=== Section Start ===

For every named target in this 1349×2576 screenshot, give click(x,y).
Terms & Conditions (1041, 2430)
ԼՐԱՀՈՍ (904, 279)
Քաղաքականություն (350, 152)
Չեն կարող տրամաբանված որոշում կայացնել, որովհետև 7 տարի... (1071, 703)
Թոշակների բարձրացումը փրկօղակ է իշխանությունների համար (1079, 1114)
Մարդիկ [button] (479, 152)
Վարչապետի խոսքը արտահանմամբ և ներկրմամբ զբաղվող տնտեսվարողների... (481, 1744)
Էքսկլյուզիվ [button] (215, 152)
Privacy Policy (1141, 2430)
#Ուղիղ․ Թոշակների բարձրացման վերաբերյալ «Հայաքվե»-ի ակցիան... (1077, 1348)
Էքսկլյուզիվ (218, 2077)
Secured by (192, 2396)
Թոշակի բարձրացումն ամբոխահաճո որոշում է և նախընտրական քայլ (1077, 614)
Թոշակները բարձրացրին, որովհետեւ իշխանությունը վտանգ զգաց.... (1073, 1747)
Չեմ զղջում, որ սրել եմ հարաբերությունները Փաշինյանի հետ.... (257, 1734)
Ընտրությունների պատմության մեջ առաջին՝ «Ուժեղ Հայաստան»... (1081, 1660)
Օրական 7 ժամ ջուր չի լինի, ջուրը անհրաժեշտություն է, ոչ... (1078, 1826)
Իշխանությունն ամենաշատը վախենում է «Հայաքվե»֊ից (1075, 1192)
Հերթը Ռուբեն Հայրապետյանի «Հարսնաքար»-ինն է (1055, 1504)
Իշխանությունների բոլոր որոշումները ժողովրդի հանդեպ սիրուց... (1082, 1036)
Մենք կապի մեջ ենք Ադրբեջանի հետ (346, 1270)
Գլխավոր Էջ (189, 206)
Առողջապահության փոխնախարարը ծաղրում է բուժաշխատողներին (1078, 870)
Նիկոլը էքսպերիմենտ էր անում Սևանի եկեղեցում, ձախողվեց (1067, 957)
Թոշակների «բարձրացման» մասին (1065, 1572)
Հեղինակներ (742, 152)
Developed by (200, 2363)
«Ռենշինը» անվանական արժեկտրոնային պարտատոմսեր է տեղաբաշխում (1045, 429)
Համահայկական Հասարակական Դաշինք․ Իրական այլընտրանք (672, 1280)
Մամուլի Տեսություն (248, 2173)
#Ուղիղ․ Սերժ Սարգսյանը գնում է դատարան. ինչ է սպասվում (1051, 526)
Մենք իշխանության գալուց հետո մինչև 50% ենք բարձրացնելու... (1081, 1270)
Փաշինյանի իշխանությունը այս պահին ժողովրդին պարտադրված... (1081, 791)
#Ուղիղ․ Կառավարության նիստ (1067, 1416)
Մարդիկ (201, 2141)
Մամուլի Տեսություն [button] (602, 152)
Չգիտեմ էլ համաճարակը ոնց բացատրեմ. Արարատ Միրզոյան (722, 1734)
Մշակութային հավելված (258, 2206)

=== Section End ===

- Task item
Copy the lines of the data above exactly as written, beginning with the line containing "Քաղաքականություն (350, 152)" and ending with the line containing "Մամուլի Տեսություն [button] (602, 152)", and leave out all other lines.

- Solved problem
Քաղաքականություն (350, 152)
Չեն կարող տրամաբանված որոշում կայացնել, որովհետև 7 տարի... (1071, 703)
Թոշակների բարձրացումը փրկօղակ է իշխանությունների համար (1079, 1114)
Մարդիկ [button] (479, 152)
Վարչապետի խոսքը արտահանմամբ և ներկրմամբ զբաղվող տնտեսվարողների... (481, 1744)
Էքսկլյուզիվ [button] (215, 152)
Privacy Policy (1141, 2430)
#Ուղիղ․ Թոշակների բարձրացման վերաբերյալ «Հայաքվե»-ի ակցիան... (1077, 1348)
Էքսկլյուզիվ (218, 2077)
Secured by (192, 2396)
Թոշակի բարձրացումն ամբոխահաճո որոշում է և նախընտրական քայլ (1077, 614)
Թոշակները բարձրացրին, որովհետեւ իշխանությունը վտանգ զգաց.... (1073, 1747)
Չեմ զղջում, որ սրել եմ հարաբերությունները Փաշինյանի հետ.... (257, 1734)
Ընտրությունների պատմության մեջ առաջին՝ «Ուժեղ Հայաստան»... (1081, 1660)
Օրական 7 ժամ ջուր չի լինի, ջուրը անհրաժեշտություն է, ոչ... (1078, 1826)
Իշխանությունն ամենաշատը վախենում է «Հայաքվե»֊ից (1075, 1192)
Հերթը Ռուբեն Հայրապետյանի «Հարսնաքար»-ինն է (1055, 1504)
Իշխանությունների բոլոր որոշումները ժողովրդի հանդեպ սիրուց... (1082, 1036)
Մենք կապի մեջ ենք Ադրբեջանի հետ (346, 1270)
Գլխավոր Էջ (189, 206)
Առողջապահության փոխնախարարը ծաղրում է բուժաշխատողներին (1078, 870)
Նիկոլը էքսպերիմենտ էր անում Սևանի եկեղեցում, ձախողվեց (1067, 957)
Թոշակների «բարձրացման» մասին (1065, 1572)
Հեղինակներ (742, 152)
Developed by (200, 2363)
«Ռենշինը» անվանական արժեկտրոնային պարտատոմսեր է տեղաբաշխում (1045, 429)
Համահայկական Հասարակական Դաշինք․ Իրական այլընտրանք (672, 1280)
Մամուլի Տեսություն (248, 2173)
#Ուղիղ․ Սերժ Սարգսյանը գնում է դատարան. ինչ է սպասվում (1051, 526)
Մենք իշխանության գալուց հետո մինչև 50% ենք բարձրացնելու... (1081, 1270)
Փաշինյանի իշխանությունը այս պահին ժողովրդին պարտադրված... (1081, 791)
#Ուղիղ․ Կառավարության նիստ (1067, 1416)
Մարդիկ (201, 2141)
Մամուլի Տեսություն [button] (602, 152)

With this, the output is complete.